Spinal Dislocations Workup
- Author: J Allan Goodrich, MD; Chief Editor: Jeffrey A Goldstein, MD more...
The laboratory workup for spinal dislocation parallels that for any patient with complex traumatic injuries. The workup should include a complete blood count, comprehensive metabolic profile, and urinalysis. The workup frequently includes clotting studies (prothrombin time, activated partial thromboplastin time).
If the patient presents in shock, urgent type and crossmatch is necessary for blood administration. Since a dislocation fracture requires a significant insult, associated chest and abdominal injuries are not uncommon.
Imaging for spinal dislocation begins with high-quality plain radiographs taken in the AP and lateral views. These most often demonstrate the severity of the injury. A well-centered lateral view provides information on alignment and associated fractures, primarily of the anterior column. The AP view demonstrates associated injuries to the ribs and transverse processes, which are an indication of the violent nature of the injury. Associated pneumothorax may also be depicted from this view. See the radiographs below.
CT scan supplements the information gathered from the plain radiographs and provides pertinent data on the injuries to the posterior elements, including lamina and facet injuries. The empty facet sign is a complete dislocation of these joints and is a hallmark finding with these injuries as well as severe flexion-distraction–type traumas. These studies usually are obtained with 3-mm cuts and can be reformatted in the frontal and sagittal plains.
MRI is infrequently required; plain radiographs and CT scans can provide most of the data needed to treat these injuries. If the neurologic examination findings do not correlate with the level of injury determined from plain films, then MRI may be indicated to provide additional information on adjacent levels of involvement. The neural elements and disk injuries are better depicted by MRI.[13, 12]
Ultrasound has been used in some centers intraoperatively to assess canal clearance. Specific expertise in its interpretation is required and is not always available.

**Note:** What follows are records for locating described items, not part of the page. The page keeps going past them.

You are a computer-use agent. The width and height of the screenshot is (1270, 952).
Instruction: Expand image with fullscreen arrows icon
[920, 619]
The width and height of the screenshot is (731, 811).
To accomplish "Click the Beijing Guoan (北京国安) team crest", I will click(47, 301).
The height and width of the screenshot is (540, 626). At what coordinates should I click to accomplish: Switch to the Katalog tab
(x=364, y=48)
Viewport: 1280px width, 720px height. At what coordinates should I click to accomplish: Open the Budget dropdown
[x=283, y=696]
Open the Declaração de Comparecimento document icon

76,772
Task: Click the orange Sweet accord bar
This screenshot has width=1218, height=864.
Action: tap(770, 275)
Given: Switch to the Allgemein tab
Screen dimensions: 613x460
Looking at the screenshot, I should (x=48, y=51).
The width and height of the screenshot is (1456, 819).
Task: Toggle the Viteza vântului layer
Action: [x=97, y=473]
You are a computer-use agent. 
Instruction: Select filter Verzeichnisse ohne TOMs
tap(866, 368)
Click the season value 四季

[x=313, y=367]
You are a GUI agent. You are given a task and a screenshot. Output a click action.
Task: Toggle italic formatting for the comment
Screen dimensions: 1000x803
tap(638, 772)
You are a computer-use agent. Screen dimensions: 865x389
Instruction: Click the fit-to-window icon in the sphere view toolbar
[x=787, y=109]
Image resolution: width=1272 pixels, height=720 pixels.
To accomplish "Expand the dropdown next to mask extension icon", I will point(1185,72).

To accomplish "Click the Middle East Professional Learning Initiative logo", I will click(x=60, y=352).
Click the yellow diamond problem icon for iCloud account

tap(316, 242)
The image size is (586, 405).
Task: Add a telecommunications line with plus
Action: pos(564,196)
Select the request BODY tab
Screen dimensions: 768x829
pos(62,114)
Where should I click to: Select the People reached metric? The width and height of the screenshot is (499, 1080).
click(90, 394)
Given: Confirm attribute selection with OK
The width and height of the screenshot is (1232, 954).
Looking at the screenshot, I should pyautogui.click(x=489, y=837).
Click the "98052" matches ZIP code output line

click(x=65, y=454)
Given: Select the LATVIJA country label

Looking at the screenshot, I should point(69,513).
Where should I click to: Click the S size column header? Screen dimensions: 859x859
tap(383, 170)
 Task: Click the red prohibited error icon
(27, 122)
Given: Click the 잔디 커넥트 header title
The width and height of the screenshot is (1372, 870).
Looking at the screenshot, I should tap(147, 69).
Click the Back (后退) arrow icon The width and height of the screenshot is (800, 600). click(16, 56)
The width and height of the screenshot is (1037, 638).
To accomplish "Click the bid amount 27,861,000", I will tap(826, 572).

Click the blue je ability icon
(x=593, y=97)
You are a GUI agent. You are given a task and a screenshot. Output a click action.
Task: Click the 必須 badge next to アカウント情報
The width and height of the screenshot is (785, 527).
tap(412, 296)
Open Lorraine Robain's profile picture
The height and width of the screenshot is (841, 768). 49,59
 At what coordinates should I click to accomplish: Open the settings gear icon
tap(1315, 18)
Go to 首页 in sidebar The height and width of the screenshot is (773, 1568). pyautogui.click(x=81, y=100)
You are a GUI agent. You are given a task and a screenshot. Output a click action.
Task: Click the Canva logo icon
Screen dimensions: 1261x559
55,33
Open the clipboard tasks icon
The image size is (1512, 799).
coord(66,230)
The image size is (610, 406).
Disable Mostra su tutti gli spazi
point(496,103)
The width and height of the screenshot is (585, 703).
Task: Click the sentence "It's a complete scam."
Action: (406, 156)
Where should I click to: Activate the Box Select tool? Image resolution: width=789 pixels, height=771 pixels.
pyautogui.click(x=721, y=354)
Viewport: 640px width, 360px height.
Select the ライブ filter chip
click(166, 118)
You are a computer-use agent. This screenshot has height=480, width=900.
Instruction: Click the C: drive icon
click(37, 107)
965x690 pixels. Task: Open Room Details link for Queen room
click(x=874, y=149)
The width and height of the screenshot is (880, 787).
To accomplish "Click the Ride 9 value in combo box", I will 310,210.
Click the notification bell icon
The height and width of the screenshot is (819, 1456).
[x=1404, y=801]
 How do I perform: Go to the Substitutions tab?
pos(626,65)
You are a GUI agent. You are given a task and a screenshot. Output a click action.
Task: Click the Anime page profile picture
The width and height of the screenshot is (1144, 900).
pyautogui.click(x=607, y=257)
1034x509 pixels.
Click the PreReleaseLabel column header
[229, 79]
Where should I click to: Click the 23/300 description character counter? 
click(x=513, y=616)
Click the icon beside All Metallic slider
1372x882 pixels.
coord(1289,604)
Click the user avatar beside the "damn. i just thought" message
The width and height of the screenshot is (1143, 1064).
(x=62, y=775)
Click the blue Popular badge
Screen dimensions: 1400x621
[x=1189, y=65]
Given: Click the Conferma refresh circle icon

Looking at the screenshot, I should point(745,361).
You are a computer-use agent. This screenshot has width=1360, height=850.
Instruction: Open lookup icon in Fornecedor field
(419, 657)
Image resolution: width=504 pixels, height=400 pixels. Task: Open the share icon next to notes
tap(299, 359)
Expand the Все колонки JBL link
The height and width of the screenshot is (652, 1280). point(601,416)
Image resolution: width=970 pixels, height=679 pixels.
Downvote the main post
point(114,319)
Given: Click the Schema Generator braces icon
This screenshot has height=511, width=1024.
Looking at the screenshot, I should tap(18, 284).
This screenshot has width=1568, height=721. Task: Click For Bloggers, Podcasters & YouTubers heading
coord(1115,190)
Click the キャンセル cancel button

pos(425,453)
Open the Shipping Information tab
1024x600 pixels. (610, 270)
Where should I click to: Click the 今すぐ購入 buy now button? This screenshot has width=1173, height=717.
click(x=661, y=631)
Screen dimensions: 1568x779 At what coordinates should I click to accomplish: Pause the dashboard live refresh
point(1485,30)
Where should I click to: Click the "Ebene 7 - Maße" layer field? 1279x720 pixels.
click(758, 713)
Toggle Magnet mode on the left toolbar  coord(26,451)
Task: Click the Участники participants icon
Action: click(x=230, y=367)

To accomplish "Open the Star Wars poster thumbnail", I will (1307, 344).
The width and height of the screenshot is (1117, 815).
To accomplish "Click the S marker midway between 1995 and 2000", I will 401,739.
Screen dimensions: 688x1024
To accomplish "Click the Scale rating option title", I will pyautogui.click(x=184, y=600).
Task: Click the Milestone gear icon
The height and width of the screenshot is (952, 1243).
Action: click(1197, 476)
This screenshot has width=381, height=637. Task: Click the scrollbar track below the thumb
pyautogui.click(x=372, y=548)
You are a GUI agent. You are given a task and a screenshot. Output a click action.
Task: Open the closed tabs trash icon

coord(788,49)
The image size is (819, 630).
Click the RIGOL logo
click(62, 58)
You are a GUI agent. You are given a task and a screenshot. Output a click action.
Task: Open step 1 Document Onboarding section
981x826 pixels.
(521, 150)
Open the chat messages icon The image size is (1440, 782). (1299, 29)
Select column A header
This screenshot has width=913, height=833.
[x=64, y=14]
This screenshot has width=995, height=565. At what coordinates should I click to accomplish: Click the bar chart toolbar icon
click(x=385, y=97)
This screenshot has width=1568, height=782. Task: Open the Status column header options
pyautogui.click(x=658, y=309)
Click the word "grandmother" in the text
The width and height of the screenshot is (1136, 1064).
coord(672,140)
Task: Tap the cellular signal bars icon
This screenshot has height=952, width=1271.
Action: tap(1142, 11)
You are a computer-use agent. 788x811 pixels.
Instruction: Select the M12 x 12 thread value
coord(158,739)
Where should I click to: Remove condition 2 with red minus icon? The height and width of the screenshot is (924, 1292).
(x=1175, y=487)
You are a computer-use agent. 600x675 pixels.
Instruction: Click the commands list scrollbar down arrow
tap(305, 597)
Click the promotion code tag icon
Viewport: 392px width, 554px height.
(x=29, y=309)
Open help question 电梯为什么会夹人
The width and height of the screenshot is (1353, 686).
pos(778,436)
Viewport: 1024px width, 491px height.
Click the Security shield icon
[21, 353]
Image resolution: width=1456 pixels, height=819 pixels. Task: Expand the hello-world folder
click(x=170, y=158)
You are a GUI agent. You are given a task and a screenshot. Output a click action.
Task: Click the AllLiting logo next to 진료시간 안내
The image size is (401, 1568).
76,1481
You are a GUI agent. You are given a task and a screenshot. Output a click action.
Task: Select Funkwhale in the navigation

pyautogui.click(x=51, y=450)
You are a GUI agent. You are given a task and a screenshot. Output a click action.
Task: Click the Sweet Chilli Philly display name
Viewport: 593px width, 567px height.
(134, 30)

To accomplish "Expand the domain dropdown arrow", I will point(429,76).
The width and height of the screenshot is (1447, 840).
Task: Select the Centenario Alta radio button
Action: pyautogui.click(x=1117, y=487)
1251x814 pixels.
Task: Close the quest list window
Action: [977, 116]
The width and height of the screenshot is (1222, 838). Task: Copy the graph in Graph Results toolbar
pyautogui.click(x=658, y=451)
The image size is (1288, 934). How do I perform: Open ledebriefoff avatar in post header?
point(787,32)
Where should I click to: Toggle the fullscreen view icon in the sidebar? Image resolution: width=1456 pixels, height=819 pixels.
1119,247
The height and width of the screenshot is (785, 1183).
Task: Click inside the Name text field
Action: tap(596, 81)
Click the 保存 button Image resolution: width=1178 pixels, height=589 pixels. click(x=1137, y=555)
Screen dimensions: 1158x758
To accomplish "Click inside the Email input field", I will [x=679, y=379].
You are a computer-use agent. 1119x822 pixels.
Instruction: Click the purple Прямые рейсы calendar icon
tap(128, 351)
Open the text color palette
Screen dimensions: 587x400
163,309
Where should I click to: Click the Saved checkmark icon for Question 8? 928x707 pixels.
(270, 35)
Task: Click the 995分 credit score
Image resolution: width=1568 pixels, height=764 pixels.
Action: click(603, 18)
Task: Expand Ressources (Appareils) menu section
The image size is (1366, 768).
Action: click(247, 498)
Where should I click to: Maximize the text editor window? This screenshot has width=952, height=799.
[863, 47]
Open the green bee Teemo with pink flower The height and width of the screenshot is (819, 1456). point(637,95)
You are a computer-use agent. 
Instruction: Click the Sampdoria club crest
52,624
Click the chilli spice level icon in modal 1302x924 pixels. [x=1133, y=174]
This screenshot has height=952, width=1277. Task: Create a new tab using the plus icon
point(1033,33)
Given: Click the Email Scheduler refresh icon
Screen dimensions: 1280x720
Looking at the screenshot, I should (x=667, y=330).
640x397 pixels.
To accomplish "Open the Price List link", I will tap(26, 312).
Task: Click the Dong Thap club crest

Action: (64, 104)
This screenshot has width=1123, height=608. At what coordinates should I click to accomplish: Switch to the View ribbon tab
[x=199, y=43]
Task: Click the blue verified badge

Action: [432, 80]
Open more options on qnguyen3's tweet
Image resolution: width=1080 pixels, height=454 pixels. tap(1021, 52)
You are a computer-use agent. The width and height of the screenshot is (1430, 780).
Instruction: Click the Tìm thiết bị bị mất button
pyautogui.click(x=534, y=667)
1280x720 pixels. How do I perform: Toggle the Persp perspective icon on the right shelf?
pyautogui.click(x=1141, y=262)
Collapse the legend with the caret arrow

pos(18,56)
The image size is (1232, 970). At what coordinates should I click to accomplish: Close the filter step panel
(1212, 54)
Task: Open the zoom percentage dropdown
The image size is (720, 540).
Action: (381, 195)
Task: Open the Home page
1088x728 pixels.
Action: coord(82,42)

Classification systems for thoracolumbar fractures
Many classification systems for thoracolumbar fractures exist. None are universally accepted, but each has its own merits and limitations. Important factors in their application include simplicity, reproducibility, and the ability to assist in making management decisions.[14, 15, 16]
Historically, Holdsworth viewed the spine as a 2-column structure with the vertebrae representing the anterior, load-bearing column and the posterior elements (pedicles, laminae, spinous processes, and attaching ligaments) functioning primarily as a tension band resisting tensile loads. Involvement of either structure or both structures, according to Holdsworth, required potentially different modes of reconstruction.
Currently, the AO classification has many advocates.
Magerl basically divided thoracolumbar fractures into 3 groups :
Group A involves compression injuries.
Group B involves distraction mechanisms.
Group C involves torsional injuries.
Further subdivisions are based on morphology of the fracture and its associated ligamentous components. This system and others base their classification on plain radiographs and computer tomographic (CT) findings. While extremely inclusive and comprehensive, interobserver agreement approaches only 67%.